Rezension

Berlin 1968, tolles Debüt!

Die Tote im Wannsee - Lutz W. Kellerhoff

Die Tote im Wannsee
von Lutz W. Kellerhoff

Bewertet mit 4 Sternen

Während die Studentenbewegung 1968 in Berlin im vollen Gange ist, wird am Wannsee die Leiche einer Frau gefunden. Der Kommissar Wolf Heller nimmt die Ermittlungen auf und bemerkt schnell, dass sich hinter der Ermordung von Heidi Gent viel mehr verbirgt als vorher angenommen. Und plötzlich steht Heller mitten im politischen Gestrick der damaligen Zeit. 
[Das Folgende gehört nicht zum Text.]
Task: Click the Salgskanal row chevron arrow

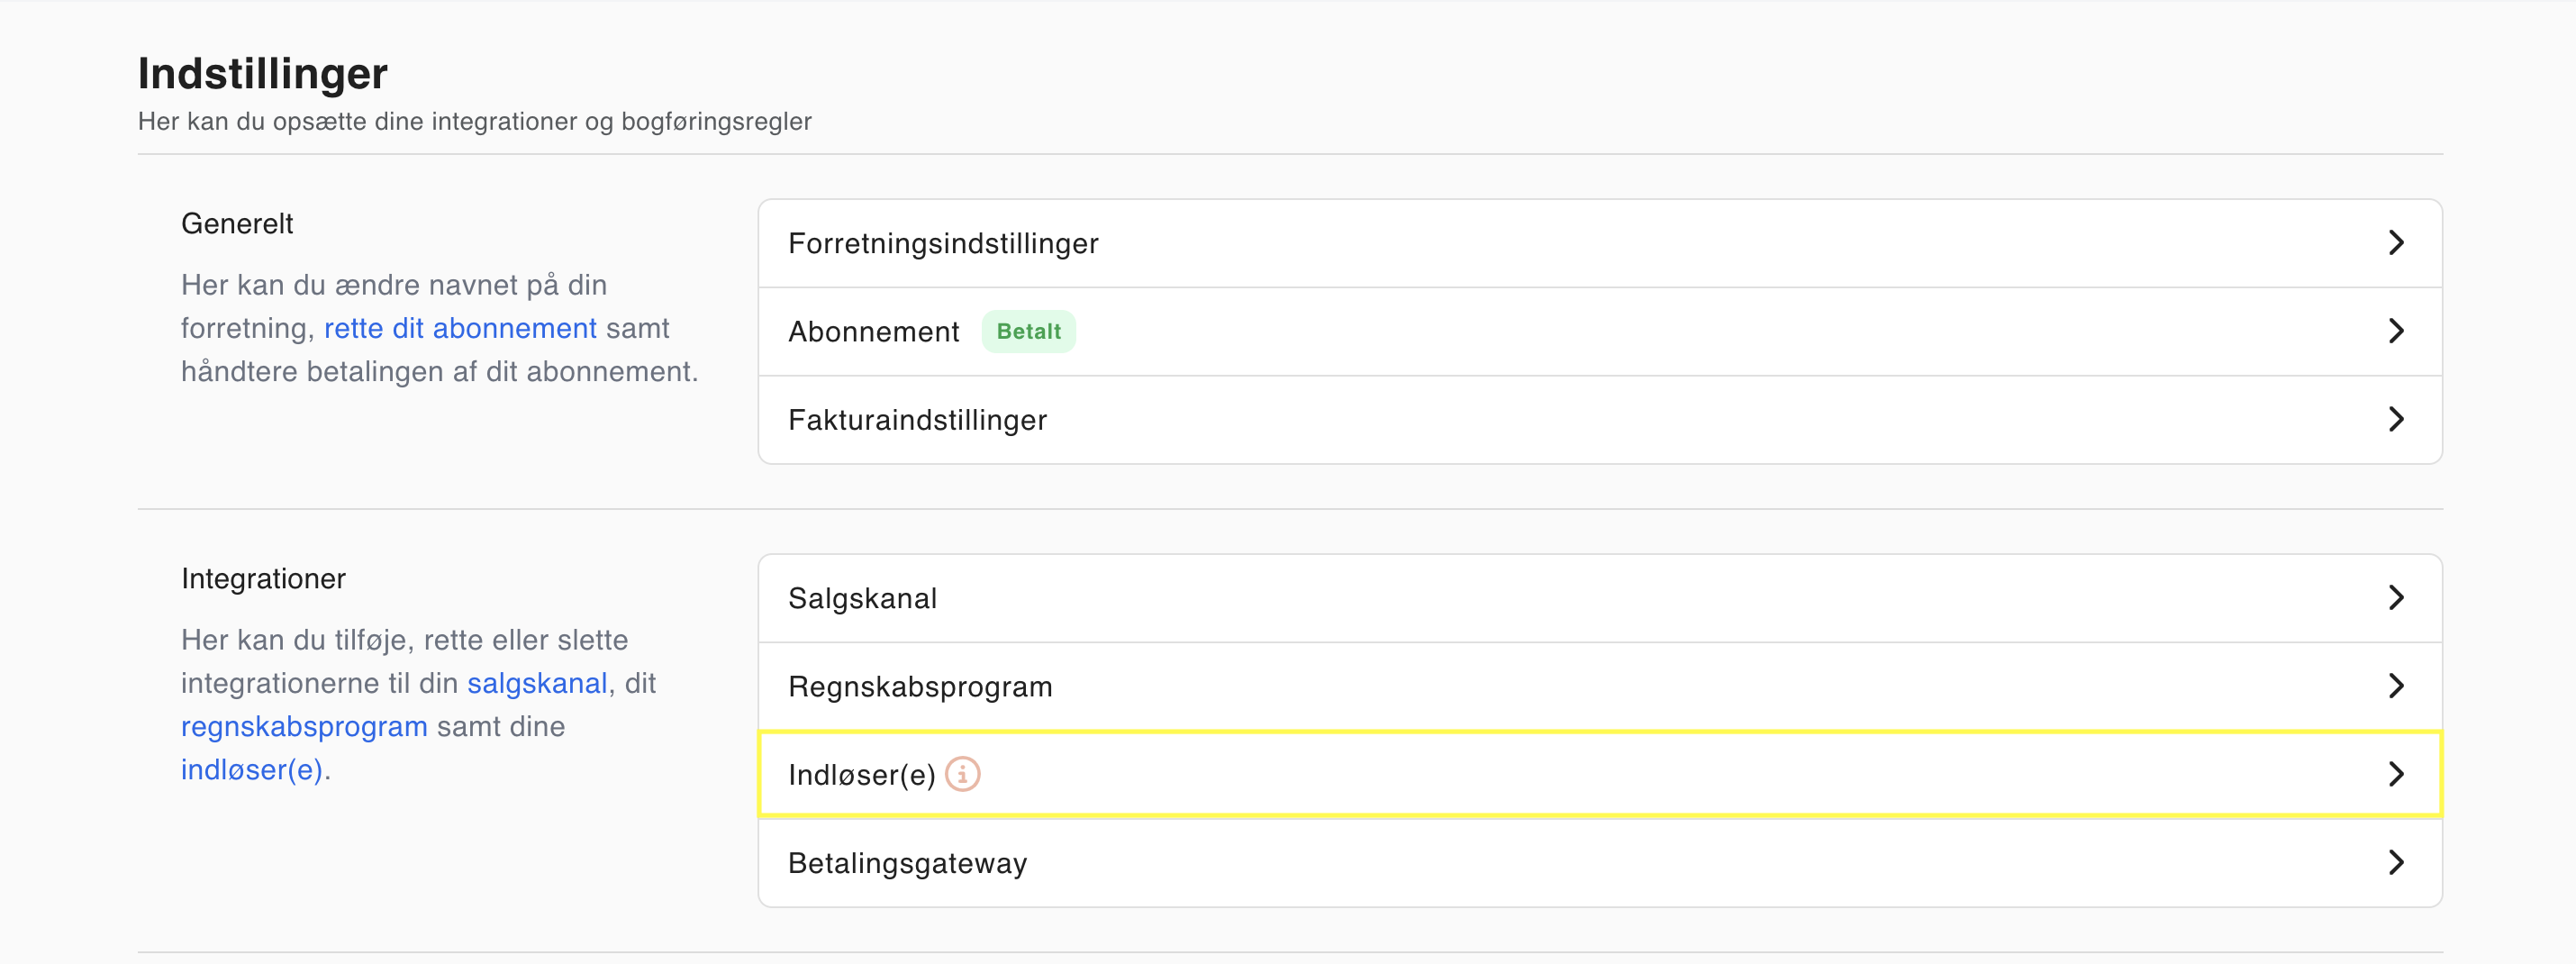Action: pos(2395,598)
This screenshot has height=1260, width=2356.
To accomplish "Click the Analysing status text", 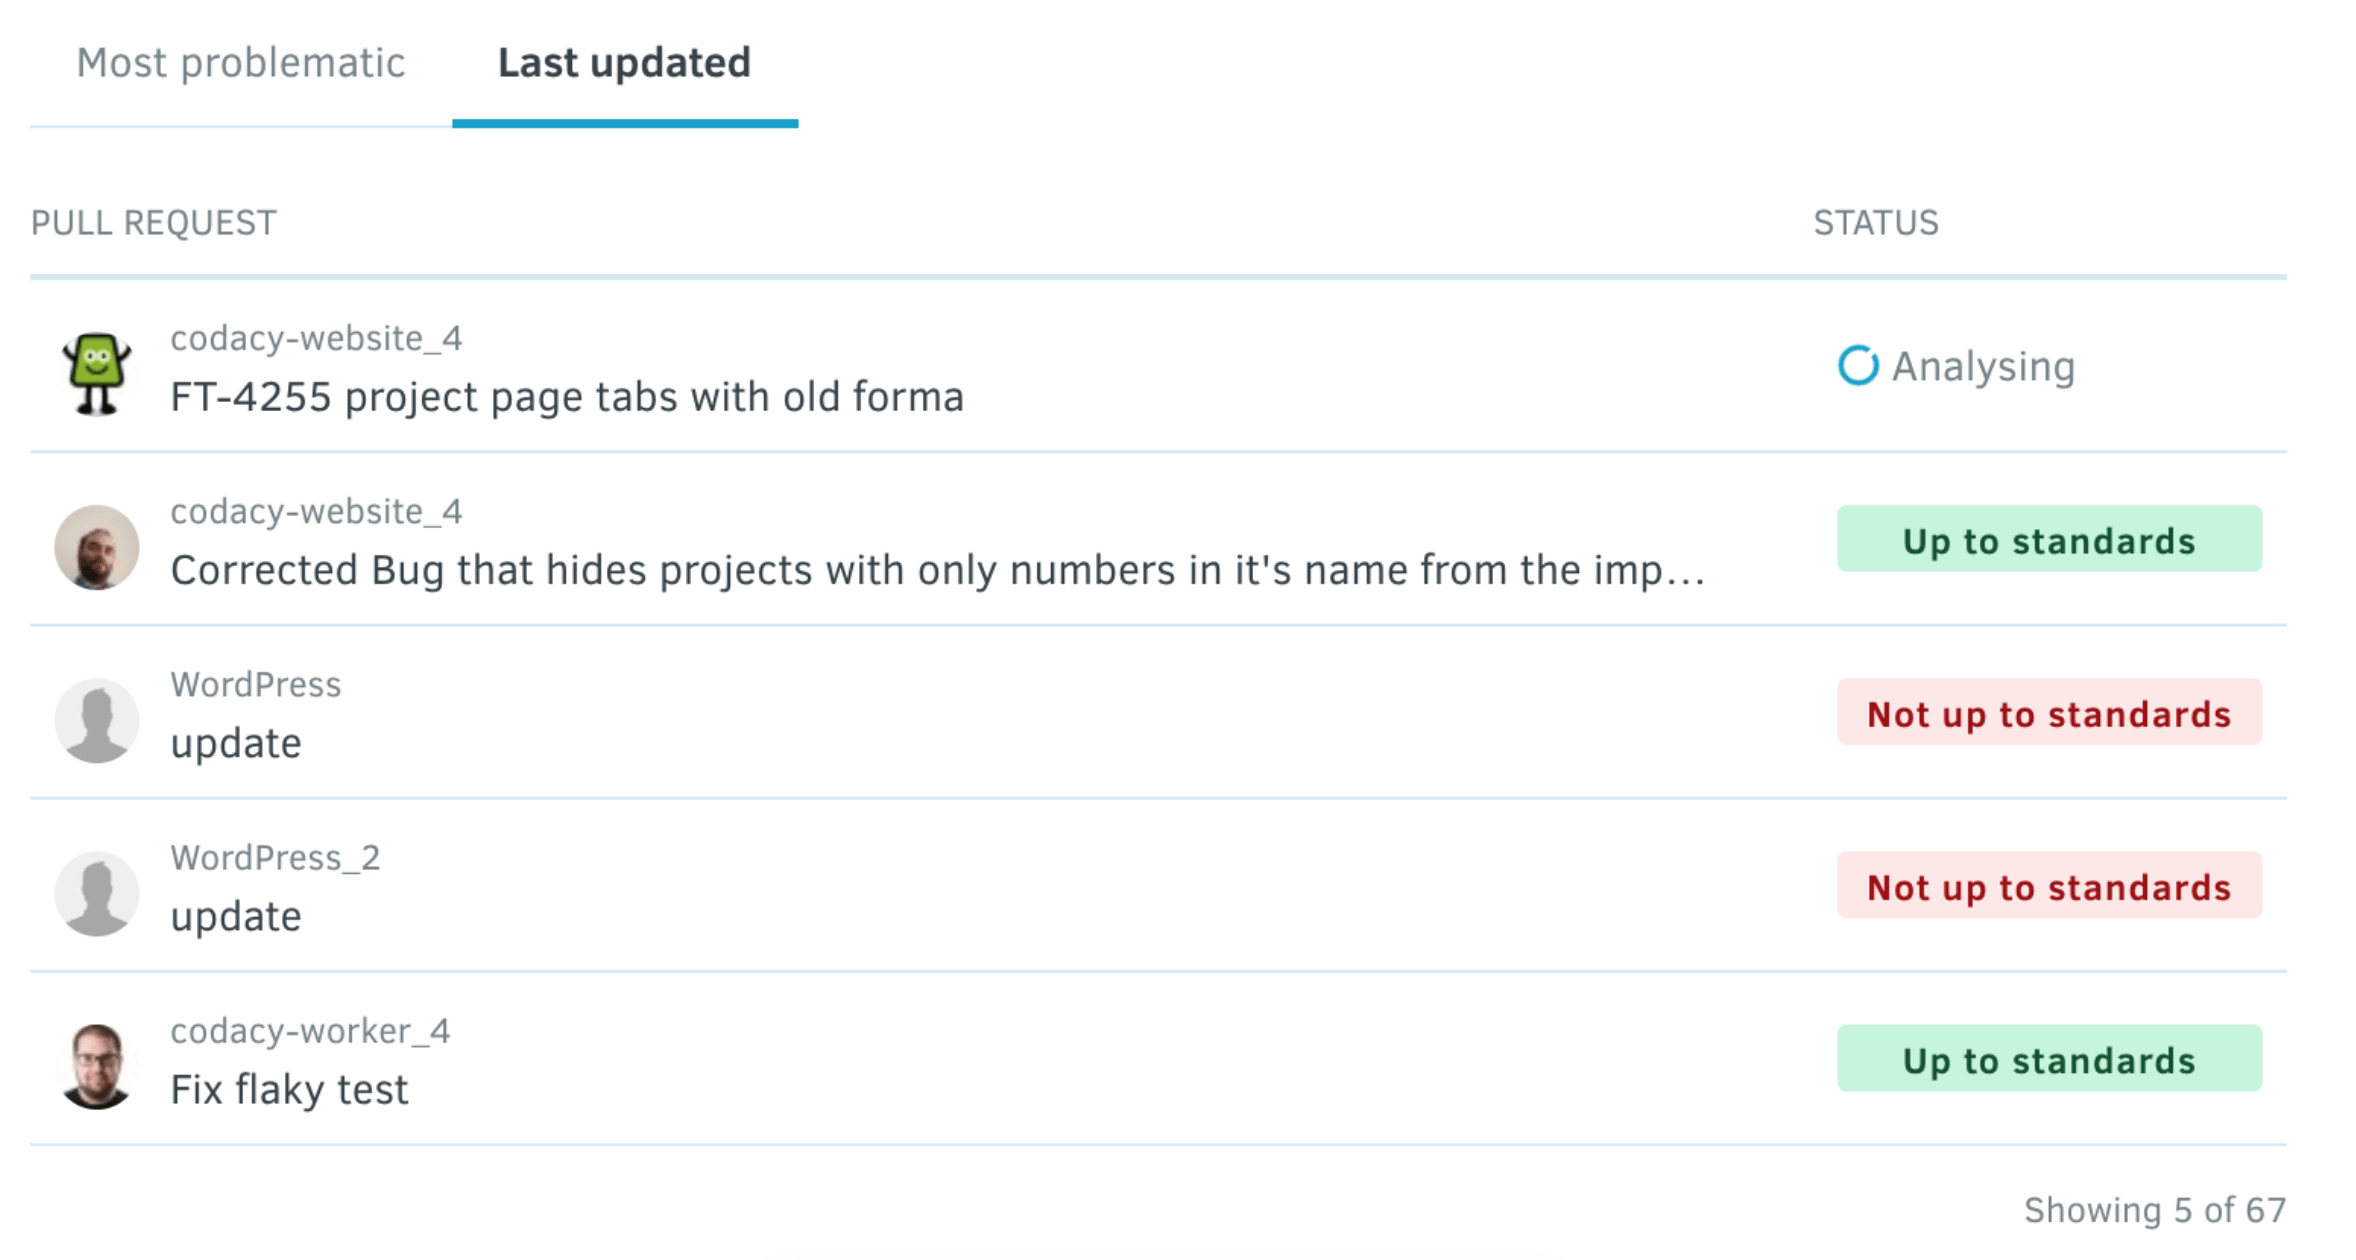I will (x=1983, y=366).

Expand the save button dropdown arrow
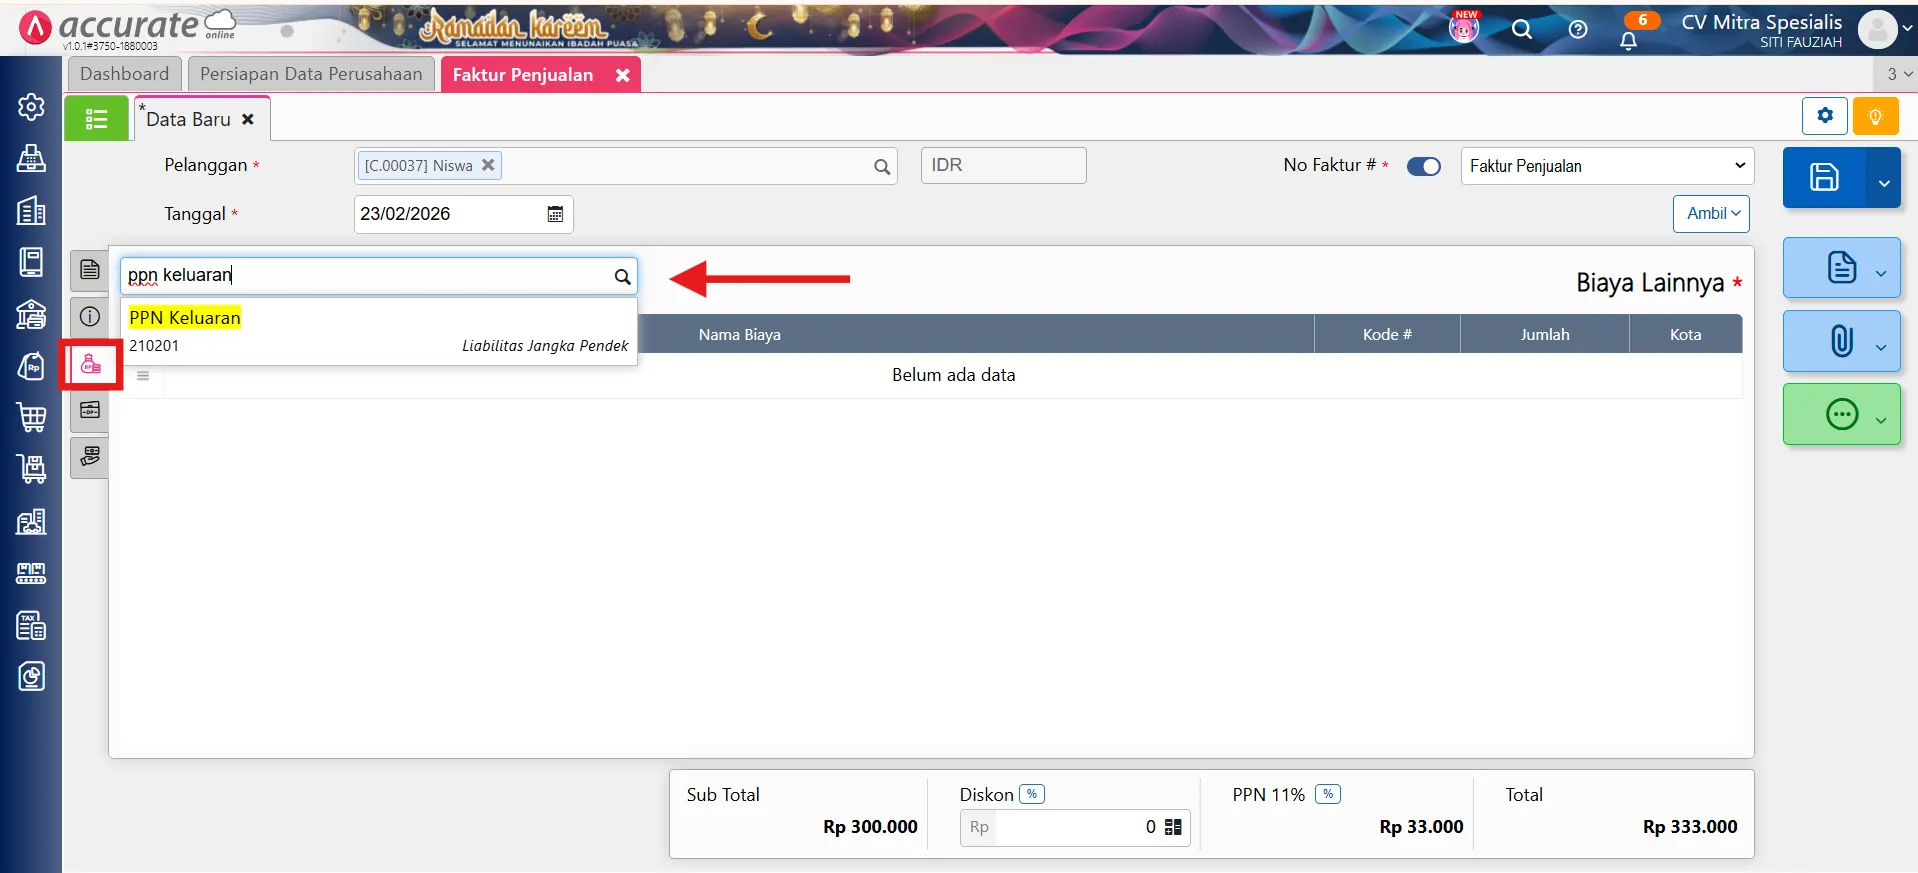click(1884, 183)
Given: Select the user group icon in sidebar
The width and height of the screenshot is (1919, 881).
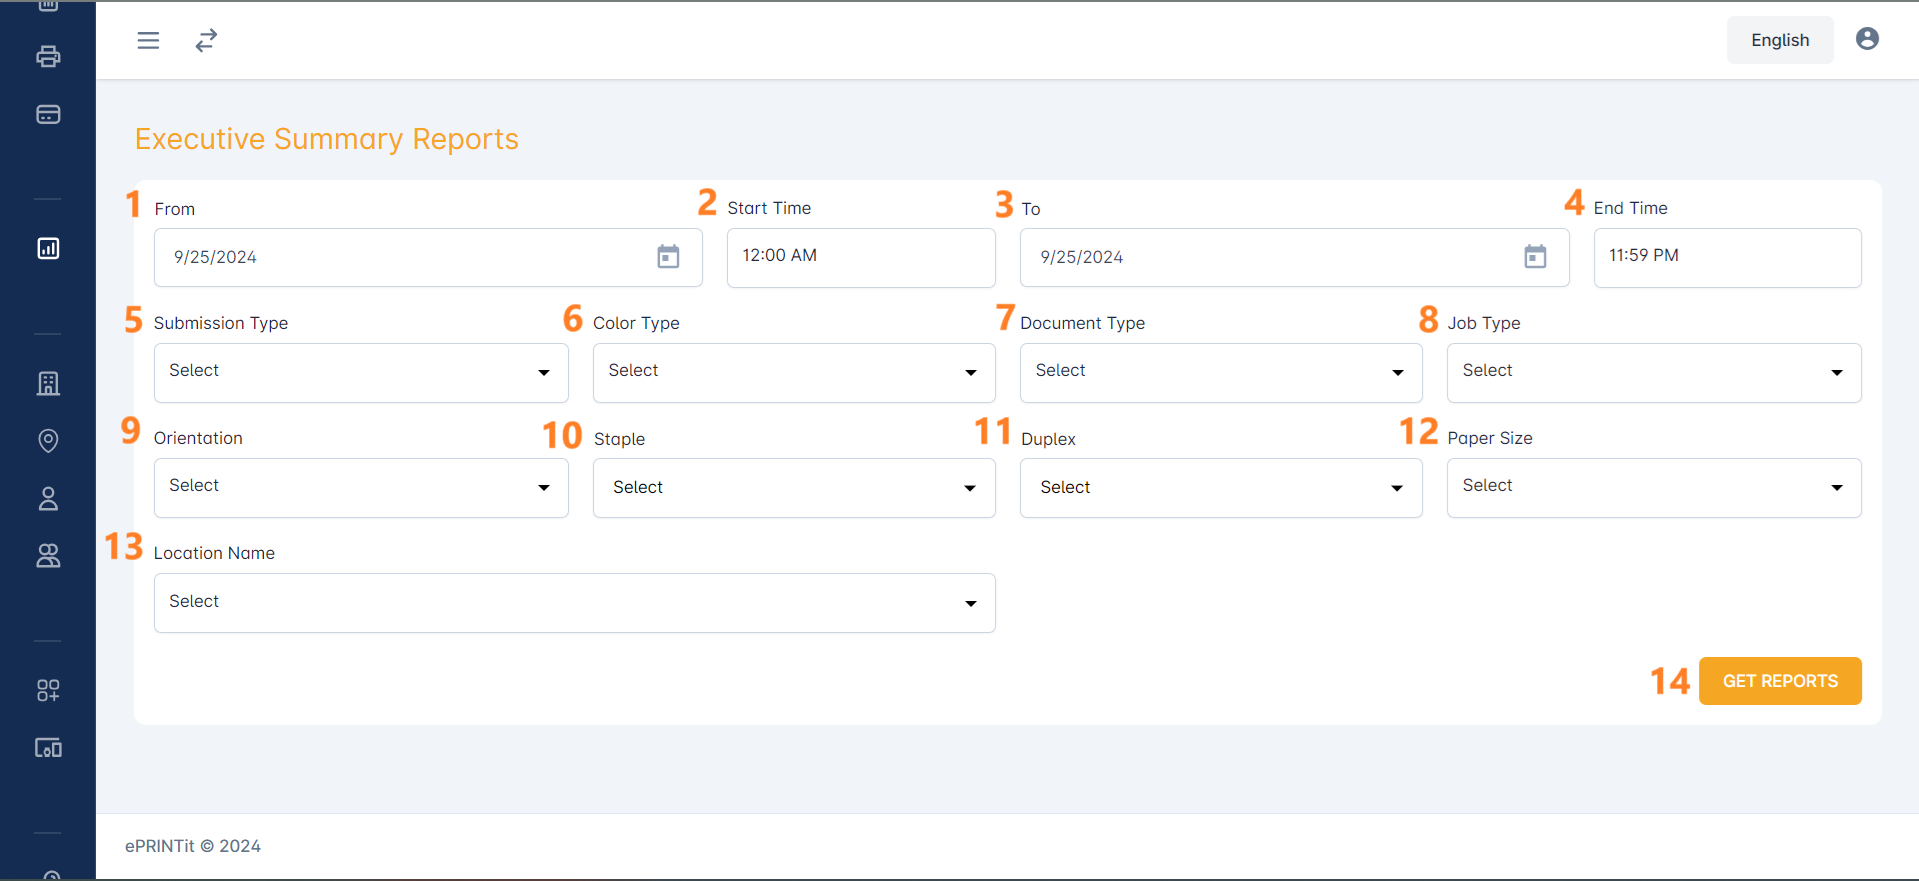Looking at the screenshot, I should coord(48,555).
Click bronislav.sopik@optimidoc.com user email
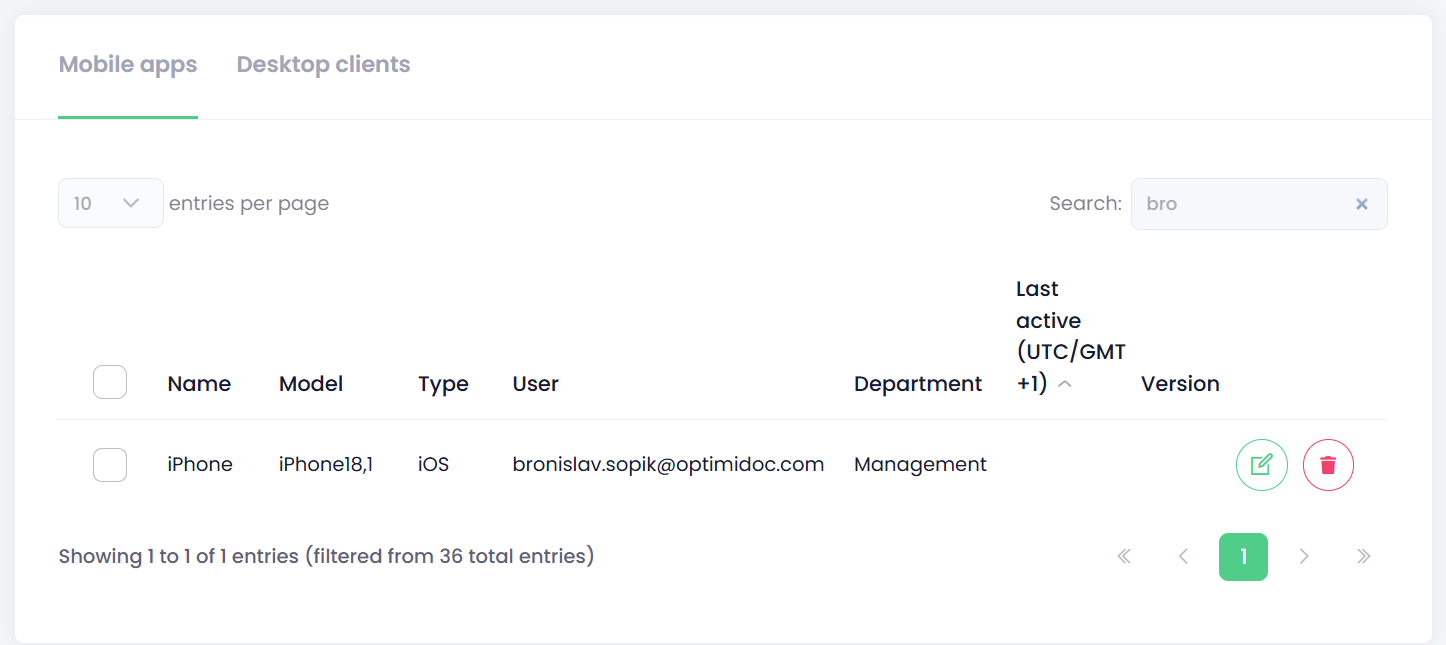 667,465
„Die Tote im Wannsee“ ist das Debüt eines Autorentrios, das unter dem Pseudonym Lutz Wilhelm Kellerhof publiziert. 
Heller als Kommissar war ein sehr angenehmer Protagonist, dem ich gerne durchs damalige Berlin gefolgt bin. 
Auch die vielen Nebencharaktere gefielen mir sehr gut. Immer wieder tauchen Charaktere auf, die in der Nachkriegszeit eine größere Rolle spielten und gut in die Handlung eingeflochten waren. Diese Vermischung aus Fiktion und realen Ereignissen gefiel mir sehr gut.
Leider verlor ich vor allem im ersten Drittel des Buches immer wieder den Überblick über die Personen, da das Buch mit sich abwechselnden Erzählperspektiven der unterschiedlichen Charaktere geschrieben ist. Zum Ende hin konnte ich das Geflecht deutlich besser überblicken, doch dauerte es bis dahin etwas. Vielleicht wäre es hier schon etwas hilfreicher gewesen, wenn nicht so viele Charaktere mit dem Buchstaben H vorgekommen wären.
Am besten gefallen hat mir das von den Autoren gezeichnete Bild von Berlin und die detailreichen Schilderungen der damaligen Zeit. Immer wieder machte ich mir während des Lesens Notizen, um bestimmte Dinge zu einem späteren Zeitpunkt nachschlagen zu können. So lernte ich noch einmal mehr über meine Heimatstadt (Zum Beispiel war mir der Fußballclub Tasmania Berlin bis dato überhaupt kein Begriff). 
Es ist immer wieder eine Freude, über Orte in Büchern zu lesen, die man selber doch so gut kennt. Dementsprechend hat mir vor allem der Anfang des Buches wahnsinnig gut gefallen. Die Autoren haben es geschafft, ein Berlin vor meinen Augen entstehen zu lassen, das mir vollkommen fremd und doch vertraut war. Denn die Handlung spielt ganze 25 Jahre vor meiner Geburt und Rudi Dutschke, Benno Ohnesorg, Horst Mahler und der SDS sind alles nur Namen, die mir im Geschichtsunterricht eventuell mal untergekommen sind. Für mich war dieser Kriminalroman also nicht nur eine Ablenkung vom Alltag, sondern durchaus ein informativer Quell einer Zeit, mit der ich mich bisher nicht genug auseinandergesetzt habe.  
Der Schreibstil gefiel mir sehr gut, der Ton der Geschichte wurde immer wieder an die einzelnen Szenen angepasst.
Das Ende blieb offen genug um Handlunsgraum für weitere Bücher rund um Heller zu schaffen. Ich werde das Autorentrio auf jeden Fall im Auge behalten und gerne erneut in die Welt des damaligen Berlins mit eintauchen. 
Mich konnte das Buch unheimlich gut unterhalten, es hatte keine unnötigen Längen und war bis zum Ende hin sehr spannend. Außerdem lernte ich eine Menge dazu.